I mentioned way back now, before Christmas, a book that I picked up when I was in Bloemfontein, The Loss Library and other unfinished stories, a collection by Ivan Vladislavic about “stories I imagined but could not write or started to write but not finish” – stories from which characters wandered off into other stories, or from which episodes escaped to turn up in other novels. Of course, by writing a book about these ‘failures’ and false starts, Vladislavic has managed at least in part to cash-out the original intuitions behind these characters, episodes, and plot-lines, if only at a tangent to his original intentions.
I have been confronted with my own loss library, of sorts, in the last couple of weeks, as I have been going through piles of paper in boxes and draws as I prepare for an office move. I have been doing quite a good job of throwing lots of paper out – unread photocopied journal articles on topics I once imagined I might need to know about for imagined projects which now, at this juncture in life, I am confidently able to say that I will never get around to even starting. And then there are the remnants of projects started but never finished, of half-written papers, of book proposals not picked-up by publishers, of unsuccessful research grant bids.
– There are my first, unsuccessful bids for ESRC funding (on publishing and global culture, on food and media), and failed bids for research in South Africa (on media and understandings of crime and violence, for example).
– There are uncompleted grant proposals (on notions of European identity in city of culture programmes, the trace of a year-long conversation with Denise Meredyth about governmentality and cultural policy.
– There are unwritten papers, on the ‘sexing’ of communications technologies in First Amendment jurisprudence, an idea developed during a summer spent in the Law School library at Ohio State in 1998; notes and drafts of a paper on the ‘normalization’ of apartheid in academic debates about South African democratization in the mid-1990s, fragments of lunch-time conversations with Kevin Cox that same summer; drafts of a jointly authored paper with Peris Jones on the strange career of BopTV, the television station of the ‘independent’ homeland of Bophuthatswana, which survived until the late 1990s, and which we thought could serve as an interesting entry-point to think about the politics of regionalism after the end of apartheid.
– There are notes of some initial research at the BBC archives at Caversham, in Reading (I didn’t like the idea of travelling too far to an archive), on the role of Lord Reith in the early history of South African broadcasting (Reith travelled to South Africa in 1934, to advise on the setting-up of a broadcasting service which would enhance the development of ‘the Union’ (Reith’s diaries from this trip consist mainly of griping about the quality of the service he experienced on his travels).

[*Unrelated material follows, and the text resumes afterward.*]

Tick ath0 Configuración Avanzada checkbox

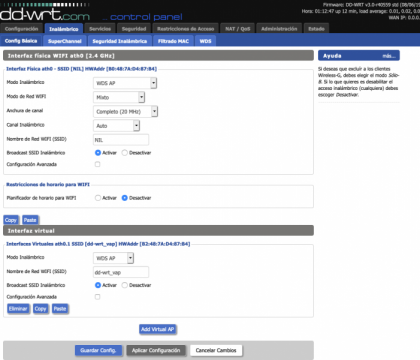click(x=97, y=164)
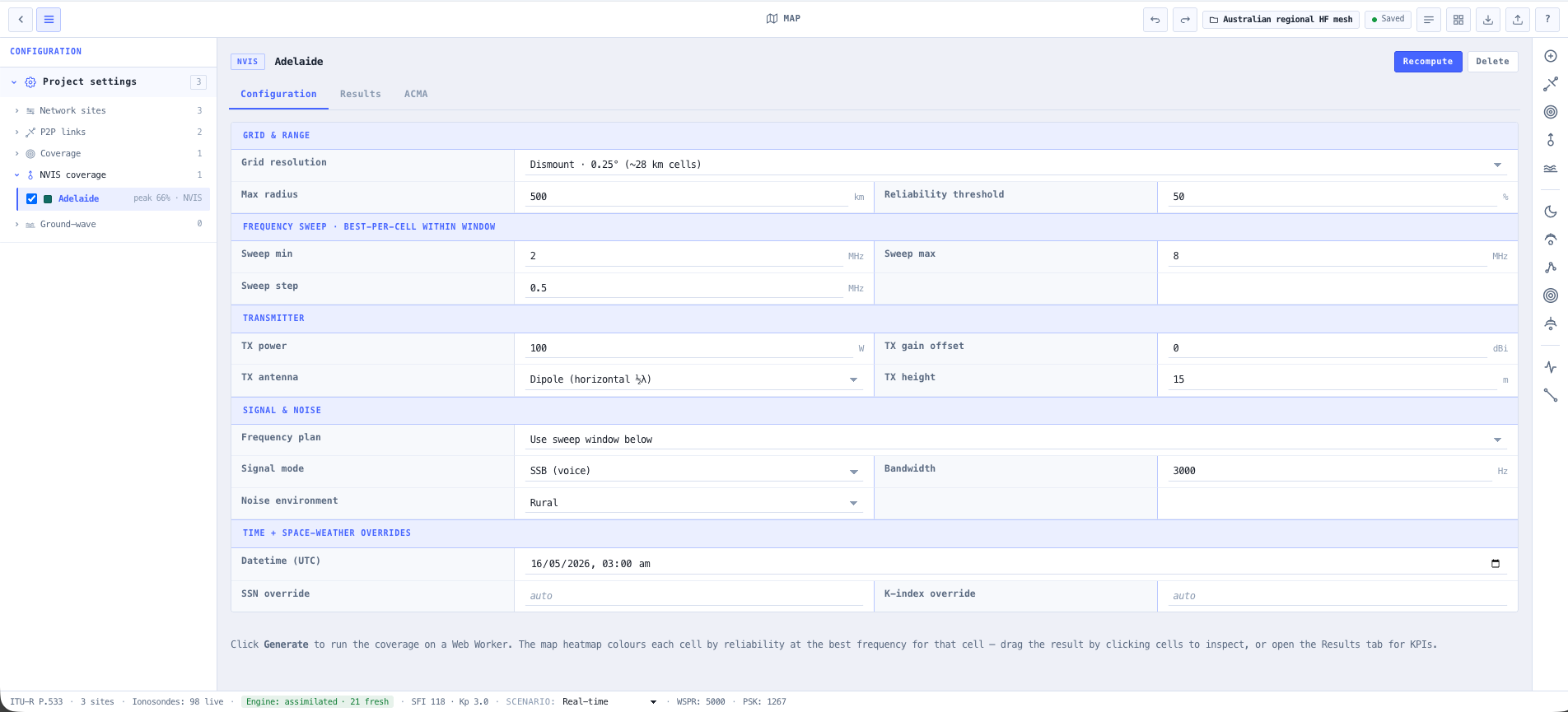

None of these projects are completely off the wall, in retrospect: they seem to be examples of me working out ideas about media, South Africa, democracy, cultural policy, Foucault, textual publics, that sort of thing, the sorts of things I did (and sometimes still do) worry about and have worked on through other projects. There does seem to be a strain of my former self trying to find ways of writing in a more sustained way about popular culture, which perhaps I have never quite found the courage to do. Maybe that’s what one should do on a blog?
If piles of paper and files of unfulfilled projects are part of my ‘extended mind’, or the ‘prosthesis’ of my own ‘individuation’ (depending on what theory you favour), then what will happen to me if I throw out these traces of ambition and failure?